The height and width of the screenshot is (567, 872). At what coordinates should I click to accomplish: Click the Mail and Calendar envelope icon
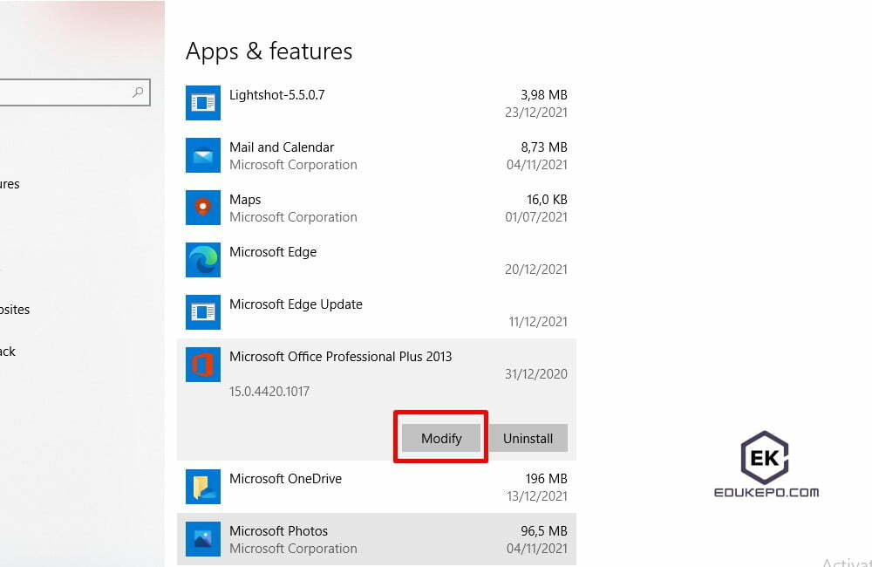(x=203, y=155)
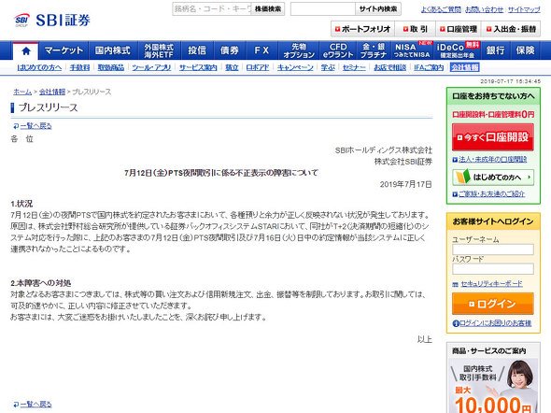Click the はじめての方へ beginner leaf banner
The image size is (551, 413).
[x=493, y=178]
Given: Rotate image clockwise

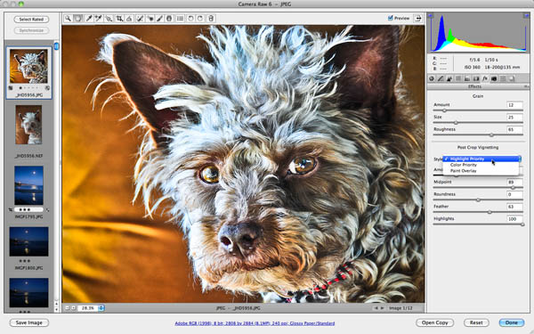Looking at the screenshot, I should [200, 19].
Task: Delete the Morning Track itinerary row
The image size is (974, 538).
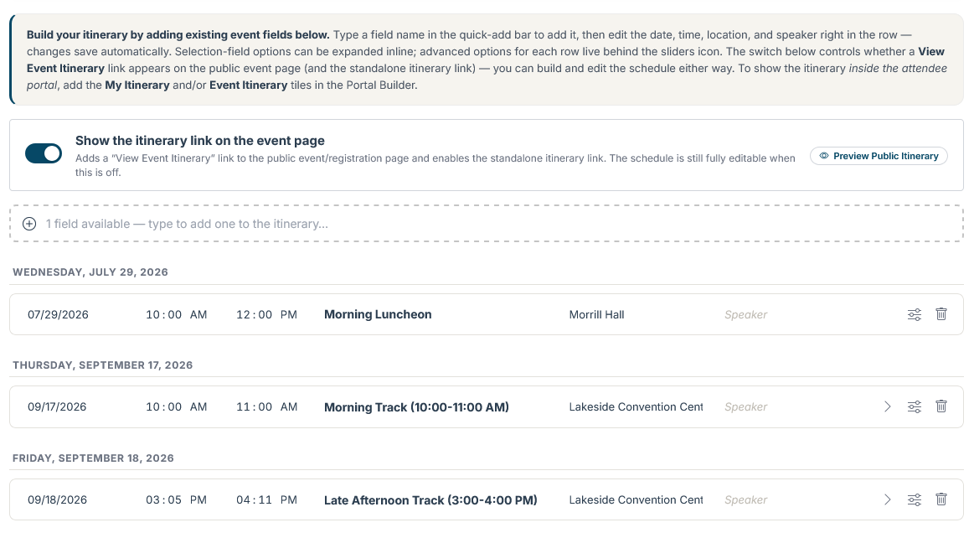Action: pyautogui.click(x=941, y=407)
------
» DIRECTIONS
Repeat the records word for word. Any picture in them should be left out.

» RESPONSE TO THIS EXERCISE
The height and width of the screenshot is (567, 872). At what coordinates should I click to accomplish: Click the Mail and Calendar envelope icon
(x=203, y=155)
Click the はじめての方へ beginner leaf banner
The image size is (551, 413).
[x=493, y=178]
Given: Rotate image clockwise

Looking at the screenshot, I should [200, 19].
Task: Delete the Morning Track itinerary row
The image size is (974, 538).
Action: pyautogui.click(x=941, y=407)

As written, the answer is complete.